#### What is expected
Replace every "Output a click action" in the data below with "Produce a single click action" and leave all other text unchanged.

Collected data entries
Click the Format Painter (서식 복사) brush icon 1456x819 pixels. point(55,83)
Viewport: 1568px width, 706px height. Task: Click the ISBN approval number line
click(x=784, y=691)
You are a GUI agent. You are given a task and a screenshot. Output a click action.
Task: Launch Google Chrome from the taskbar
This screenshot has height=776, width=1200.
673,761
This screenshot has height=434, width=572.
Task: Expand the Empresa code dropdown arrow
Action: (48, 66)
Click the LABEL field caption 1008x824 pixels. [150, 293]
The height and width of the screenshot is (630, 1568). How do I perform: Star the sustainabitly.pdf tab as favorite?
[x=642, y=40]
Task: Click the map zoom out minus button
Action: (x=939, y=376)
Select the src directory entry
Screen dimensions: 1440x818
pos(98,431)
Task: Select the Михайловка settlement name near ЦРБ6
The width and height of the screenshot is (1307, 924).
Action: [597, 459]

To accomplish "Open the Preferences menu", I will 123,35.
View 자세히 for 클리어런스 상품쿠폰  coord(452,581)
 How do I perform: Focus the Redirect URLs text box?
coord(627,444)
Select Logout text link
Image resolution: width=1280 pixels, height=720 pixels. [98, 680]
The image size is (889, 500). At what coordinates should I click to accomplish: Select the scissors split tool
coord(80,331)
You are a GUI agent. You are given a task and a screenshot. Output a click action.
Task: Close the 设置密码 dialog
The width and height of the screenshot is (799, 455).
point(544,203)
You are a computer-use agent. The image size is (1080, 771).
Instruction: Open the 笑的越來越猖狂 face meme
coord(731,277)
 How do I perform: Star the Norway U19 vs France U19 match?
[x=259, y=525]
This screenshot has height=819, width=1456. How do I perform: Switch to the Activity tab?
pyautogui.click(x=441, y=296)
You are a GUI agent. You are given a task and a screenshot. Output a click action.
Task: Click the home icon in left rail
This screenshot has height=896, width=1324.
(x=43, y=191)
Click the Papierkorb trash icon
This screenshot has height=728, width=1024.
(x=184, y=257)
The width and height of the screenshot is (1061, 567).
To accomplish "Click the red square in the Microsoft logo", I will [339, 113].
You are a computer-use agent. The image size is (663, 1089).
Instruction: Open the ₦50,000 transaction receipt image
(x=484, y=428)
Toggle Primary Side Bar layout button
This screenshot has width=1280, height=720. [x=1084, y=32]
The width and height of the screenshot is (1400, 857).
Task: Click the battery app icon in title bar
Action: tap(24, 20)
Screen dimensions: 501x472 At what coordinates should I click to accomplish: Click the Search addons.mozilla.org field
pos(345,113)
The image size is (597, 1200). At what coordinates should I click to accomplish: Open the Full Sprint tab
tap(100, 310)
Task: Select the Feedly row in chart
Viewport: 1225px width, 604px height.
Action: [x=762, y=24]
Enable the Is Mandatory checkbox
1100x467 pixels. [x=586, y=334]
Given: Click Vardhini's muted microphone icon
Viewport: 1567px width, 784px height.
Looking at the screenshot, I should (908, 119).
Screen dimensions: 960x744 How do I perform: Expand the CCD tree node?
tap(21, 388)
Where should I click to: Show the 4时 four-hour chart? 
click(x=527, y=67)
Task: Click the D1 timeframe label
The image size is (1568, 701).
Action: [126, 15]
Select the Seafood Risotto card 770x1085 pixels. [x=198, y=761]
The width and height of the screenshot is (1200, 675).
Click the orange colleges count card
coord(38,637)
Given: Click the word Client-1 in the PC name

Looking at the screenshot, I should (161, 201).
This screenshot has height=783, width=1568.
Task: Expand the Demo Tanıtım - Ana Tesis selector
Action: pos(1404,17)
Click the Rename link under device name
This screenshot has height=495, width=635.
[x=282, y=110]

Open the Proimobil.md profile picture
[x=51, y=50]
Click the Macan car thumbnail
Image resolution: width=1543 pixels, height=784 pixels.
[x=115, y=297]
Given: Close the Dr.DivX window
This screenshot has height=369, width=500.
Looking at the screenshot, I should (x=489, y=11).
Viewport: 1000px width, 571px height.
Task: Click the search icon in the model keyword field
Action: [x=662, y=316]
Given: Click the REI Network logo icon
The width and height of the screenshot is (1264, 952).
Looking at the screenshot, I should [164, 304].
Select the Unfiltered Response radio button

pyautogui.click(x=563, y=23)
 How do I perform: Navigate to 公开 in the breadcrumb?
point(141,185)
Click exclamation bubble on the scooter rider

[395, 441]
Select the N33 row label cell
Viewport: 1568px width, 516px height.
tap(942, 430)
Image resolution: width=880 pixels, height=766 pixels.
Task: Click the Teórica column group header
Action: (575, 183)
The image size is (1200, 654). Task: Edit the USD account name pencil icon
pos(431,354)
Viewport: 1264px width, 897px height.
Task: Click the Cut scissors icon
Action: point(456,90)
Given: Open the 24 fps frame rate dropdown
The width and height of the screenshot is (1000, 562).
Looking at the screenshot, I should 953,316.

#### Expected answer
Click the Format Painter (서식 복사) brush icon 1456x819 pixels. point(55,83)
Viewport: 1568px width, 706px height. Task: Click the ISBN approval number line
click(x=784, y=691)
You are a GUI agent. You are given a task and a screenshot. Produce a single click action.
Task: Launch Google Chrome from the taskbar
This screenshot has height=776, width=1200.
673,761
This screenshot has height=434, width=572.
Task: Expand the Empresa code dropdown arrow
Action: (48, 66)
Click the LABEL field caption 1008x824 pixels. [150, 293]
The height and width of the screenshot is (630, 1568). How do I perform: Star the sustainabitly.pdf tab as favorite?
[x=642, y=40]
Task: Click the map zoom out minus button
Action: (x=939, y=376)
Select the src directory entry
Screen dimensions: 1440x818
pos(98,431)
Task: Select the Михайловка settlement name near ЦРБ6
The width and height of the screenshot is (1307, 924).
Action: [597, 459]

To accomplish "Open the Preferences menu", I will 123,35.
View 자세히 for 클리어런스 상품쿠폰  coord(452,581)
 How do I perform: Focus the Redirect URLs text box?
coord(627,444)
Select Logout text link
Image resolution: width=1280 pixels, height=720 pixels. [98, 680]
The image size is (889, 500). At what coordinates should I click to accomplish: Select the scissors split tool
coord(80,331)
You are a GUI agent. You are given a task and a screenshot. Produce a single click action.
Task: Close the 设置密码 dialog
The width and height of the screenshot is (799, 455).
point(544,203)
You are a computer-use agent. The image size is (1080, 771).
Instruction: Open the 笑的越來越猖狂 face meme
coord(731,277)
 How do I perform: Star the Norway U19 vs France U19 match?
[x=259, y=525]
This screenshot has height=819, width=1456. How do I perform: Switch to the Activity tab?
pyautogui.click(x=441, y=296)
You are a GUI agent. You are given a task and a screenshot. Produce a single click action.
Task: Click the home icon in left rail
This screenshot has height=896, width=1324.
(x=43, y=191)
Click the Papierkorb trash icon
This screenshot has height=728, width=1024.
(x=184, y=257)
The width and height of the screenshot is (1061, 567).
To accomplish "Click the red square in the Microsoft logo", I will [339, 113].
You are a computer-use agent. The image size is (663, 1089).
Instruction: Open the ₦50,000 transaction receipt image
(x=484, y=428)
Toggle Primary Side Bar layout button
This screenshot has width=1280, height=720. [x=1084, y=32]
The width and height of the screenshot is (1400, 857).
Task: Click the battery app icon in title bar
Action: tap(24, 20)
Screen dimensions: 501x472 At what coordinates should I click to accomplish: Click the Search addons.mozilla.org field
pos(345,113)
The image size is (597, 1200). At what coordinates should I click to accomplish: Open the Full Sprint tab
tap(100, 310)
Task: Select the Feedly row in chart
Viewport: 1225px width, 604px height.
Action: [x=762, y=24]
Enable the Is Mandatory checkbox
1100x467 pixels. [x=586, y=334]
Given: Click Vardhini's muted microphone icon
Viewport: 1567px width, 784px height.
Looking at the screenshot, I should (908, 119).
Screen dimensions: 960x744 How do I perform: Expand the CCD tree node?
tap(21, 388)
Where should I click to: Show the 4时 four-hour chart? 
click(x=527, y=67)
Task: Click the D1 timeframe label
The image size is (1568, 701).
Action: [126, 15]
Select the Seafood Risotto card 770x1085 pixels. [x=198, y=761]
The width and height of the screenshot is (1200, 675).
Click the orange colleges count card
coord(38,637)
Given: Click the word Client-1 in the PC name

Looking at the screenshot, I should (161, 201).
This screenshot has height=783, width=1568.
Task: Expand the Demo Tanıtım - Ana Tesis selector
Action: pos(1404,17)
Click the Rename link under device name
This screenshot has height=495, width=635.
[x=282, y=110]

Open the Proimobil.md profile picture
[x=51, y=50]
Click the Macan car thumbnail
Image resolution: width=1543 pixels, height=784 pixels.
[x=115, y=297]
Given: Close the Dr.DivX window
This screenshot has height=369, width=500.
Looking at the screenshot, I should (x=489, y=11).
Viewport: 1000px width, 571px height.
Task: Click the search icon in the model keyword field
Action: [x=662, y=316]
Given: Click the REI Network logo icon
The width and height of the screenshot is (1264, 952).
Looking at the screenshot, I should [164, 304].
Select the Unfiltered Response radio button

pyautogui.click(x=563, y=23)
 How do I perform: Navigate to 公开 in the breadcrumb?
point(141,185)
Click exclamation bubble on the scooter rider

[395, 441]
Select the N33 row label cell
Viewport: 1568px width, 516px height.
tap(942, 430)
Image resolution: width=880 pixels, height=766 pixels.
Task: Click the Teórica column group header
Action: (575, 183)
The image size is (1200, 654). Task: Edit the USD account name pencil icon
pos(431,354)
Viewport: 1264px width, 897px height.
Task: Click the Cut scissors icon
Action: point(456,90)
Given: Open the 24 fps frame rate dropdown
The width and height of the screenshot is (1000, 562).
Looking at the screenshot, I should 953,316.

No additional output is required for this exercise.